One fine, sunny, beautiful Saturday during the summer of 1975 (or thereabouts – no family member can quite remember the exact year) my father drove his CJ-5 up a chuck-hole filled hillside trail at Icicle Creek, near Leavenworth, Wa.  He didn’t make it to the top; instead, he rolled his CJ-5 down the hillside.  Herein is the story and images.

I suppose it is appropriate that the images of dad’s wreck in the WWJC Scrapbook aren’t as clear as I had hoped, because the memory of it is also fuzzy.  I’ve tried to color correct and sharpen the pictures as best as I could, but even the clearest of pictures can’t really tell the story of the impact of his tumble down that hill.

It was a club weekend on the ‘east side of the mountains’ in Leavenworth, Washington.  For Washington Jeepers, the east side of the mountains means anything on the east slope of the Cascade Mountain range, where the surroundings transform from western muddy trails, deep dark green of cedar trees, and gray, drizzly, cool weather into Ponderosa Pines, sunshine, sagebrush, and dust.  Within an hour of Seattle, you could (and still can) transform your jeeping experience entirely.

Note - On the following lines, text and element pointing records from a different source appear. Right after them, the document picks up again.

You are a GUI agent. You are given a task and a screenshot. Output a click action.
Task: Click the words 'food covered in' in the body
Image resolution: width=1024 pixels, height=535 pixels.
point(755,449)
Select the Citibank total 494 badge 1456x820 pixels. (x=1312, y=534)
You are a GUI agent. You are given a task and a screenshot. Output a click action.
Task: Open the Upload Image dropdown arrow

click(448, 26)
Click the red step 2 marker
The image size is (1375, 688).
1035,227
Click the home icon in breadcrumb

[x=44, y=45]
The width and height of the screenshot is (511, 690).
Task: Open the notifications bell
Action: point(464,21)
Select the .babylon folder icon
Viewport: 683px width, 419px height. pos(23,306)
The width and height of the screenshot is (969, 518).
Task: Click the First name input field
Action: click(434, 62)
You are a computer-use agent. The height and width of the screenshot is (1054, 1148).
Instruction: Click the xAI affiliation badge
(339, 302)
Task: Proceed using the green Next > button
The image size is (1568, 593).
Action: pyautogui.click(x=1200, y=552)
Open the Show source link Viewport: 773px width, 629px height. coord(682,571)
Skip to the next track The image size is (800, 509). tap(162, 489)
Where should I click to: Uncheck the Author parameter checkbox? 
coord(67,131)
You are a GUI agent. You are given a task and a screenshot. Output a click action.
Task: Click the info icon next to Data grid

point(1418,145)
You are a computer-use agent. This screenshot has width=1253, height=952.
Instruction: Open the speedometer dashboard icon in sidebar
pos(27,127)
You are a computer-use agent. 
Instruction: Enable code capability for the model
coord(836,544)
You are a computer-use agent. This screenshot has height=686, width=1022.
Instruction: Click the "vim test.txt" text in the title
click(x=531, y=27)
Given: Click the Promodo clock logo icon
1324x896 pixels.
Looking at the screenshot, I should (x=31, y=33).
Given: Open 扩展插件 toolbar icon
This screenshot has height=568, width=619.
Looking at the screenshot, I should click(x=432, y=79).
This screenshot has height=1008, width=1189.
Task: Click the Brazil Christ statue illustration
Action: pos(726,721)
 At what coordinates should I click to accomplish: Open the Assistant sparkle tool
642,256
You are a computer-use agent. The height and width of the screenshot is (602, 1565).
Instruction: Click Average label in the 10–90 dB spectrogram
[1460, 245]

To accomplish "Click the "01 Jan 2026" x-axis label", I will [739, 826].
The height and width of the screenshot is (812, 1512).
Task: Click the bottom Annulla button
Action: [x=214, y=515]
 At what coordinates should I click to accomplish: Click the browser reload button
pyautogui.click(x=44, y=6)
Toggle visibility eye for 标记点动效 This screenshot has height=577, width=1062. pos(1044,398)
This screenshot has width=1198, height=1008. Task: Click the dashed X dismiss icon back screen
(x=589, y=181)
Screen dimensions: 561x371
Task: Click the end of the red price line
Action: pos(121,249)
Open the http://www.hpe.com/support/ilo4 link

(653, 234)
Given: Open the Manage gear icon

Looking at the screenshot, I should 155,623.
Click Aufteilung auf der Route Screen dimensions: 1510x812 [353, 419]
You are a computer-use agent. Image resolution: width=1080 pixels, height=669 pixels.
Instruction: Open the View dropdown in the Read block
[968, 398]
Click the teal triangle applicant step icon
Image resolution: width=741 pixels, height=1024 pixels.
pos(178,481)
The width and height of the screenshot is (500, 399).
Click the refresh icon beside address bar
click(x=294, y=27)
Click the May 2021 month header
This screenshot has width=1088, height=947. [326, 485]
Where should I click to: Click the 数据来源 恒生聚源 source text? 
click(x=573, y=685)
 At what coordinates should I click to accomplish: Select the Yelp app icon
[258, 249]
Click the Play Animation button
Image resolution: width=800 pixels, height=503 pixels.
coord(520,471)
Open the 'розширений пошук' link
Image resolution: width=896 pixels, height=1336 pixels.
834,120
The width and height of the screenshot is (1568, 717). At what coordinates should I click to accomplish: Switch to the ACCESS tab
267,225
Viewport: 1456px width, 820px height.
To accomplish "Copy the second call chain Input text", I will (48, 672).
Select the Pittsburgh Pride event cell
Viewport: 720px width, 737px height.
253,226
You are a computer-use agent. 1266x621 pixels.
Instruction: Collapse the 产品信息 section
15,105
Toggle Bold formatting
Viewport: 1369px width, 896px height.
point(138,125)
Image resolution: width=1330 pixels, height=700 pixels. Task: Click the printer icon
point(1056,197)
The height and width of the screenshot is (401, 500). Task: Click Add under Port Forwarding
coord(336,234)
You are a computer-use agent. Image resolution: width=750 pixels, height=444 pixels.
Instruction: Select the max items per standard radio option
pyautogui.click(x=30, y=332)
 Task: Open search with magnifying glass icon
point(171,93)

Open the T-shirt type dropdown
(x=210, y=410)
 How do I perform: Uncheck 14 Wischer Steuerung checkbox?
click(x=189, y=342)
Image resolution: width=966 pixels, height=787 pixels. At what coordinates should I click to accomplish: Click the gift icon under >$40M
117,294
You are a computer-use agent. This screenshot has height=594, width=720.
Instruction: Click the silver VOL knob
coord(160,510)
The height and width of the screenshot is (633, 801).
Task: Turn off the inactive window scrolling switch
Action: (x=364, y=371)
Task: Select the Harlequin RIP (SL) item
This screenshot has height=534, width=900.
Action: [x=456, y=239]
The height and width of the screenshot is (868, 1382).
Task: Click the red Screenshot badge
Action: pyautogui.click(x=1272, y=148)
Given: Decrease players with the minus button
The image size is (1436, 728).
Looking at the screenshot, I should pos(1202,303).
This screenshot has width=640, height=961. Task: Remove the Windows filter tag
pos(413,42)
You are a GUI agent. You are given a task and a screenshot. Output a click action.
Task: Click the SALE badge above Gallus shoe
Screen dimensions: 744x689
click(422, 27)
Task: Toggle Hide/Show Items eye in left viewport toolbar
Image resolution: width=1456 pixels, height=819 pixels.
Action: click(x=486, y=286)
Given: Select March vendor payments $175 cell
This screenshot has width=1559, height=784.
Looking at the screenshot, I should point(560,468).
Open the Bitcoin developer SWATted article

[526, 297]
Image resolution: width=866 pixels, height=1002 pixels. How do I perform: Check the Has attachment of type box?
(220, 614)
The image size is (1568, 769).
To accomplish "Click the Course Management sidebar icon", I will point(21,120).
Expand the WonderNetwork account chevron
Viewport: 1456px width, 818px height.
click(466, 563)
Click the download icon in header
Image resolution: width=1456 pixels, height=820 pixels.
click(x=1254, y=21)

This particular weekend I remember, and  say this without certainty as these are more like flickers of a 10-year-old’s memory, that we were staying in some kind of community-center-like building where we all slept on the floor in sleeping bags in a large open community room (I later learned this was a University of Washington property).  For the club, it was one big campout.

For me this seemed perfectly normal as the club really was a big extended family — these were people I saw more than my own aunts and uncles, grandma and grandpas.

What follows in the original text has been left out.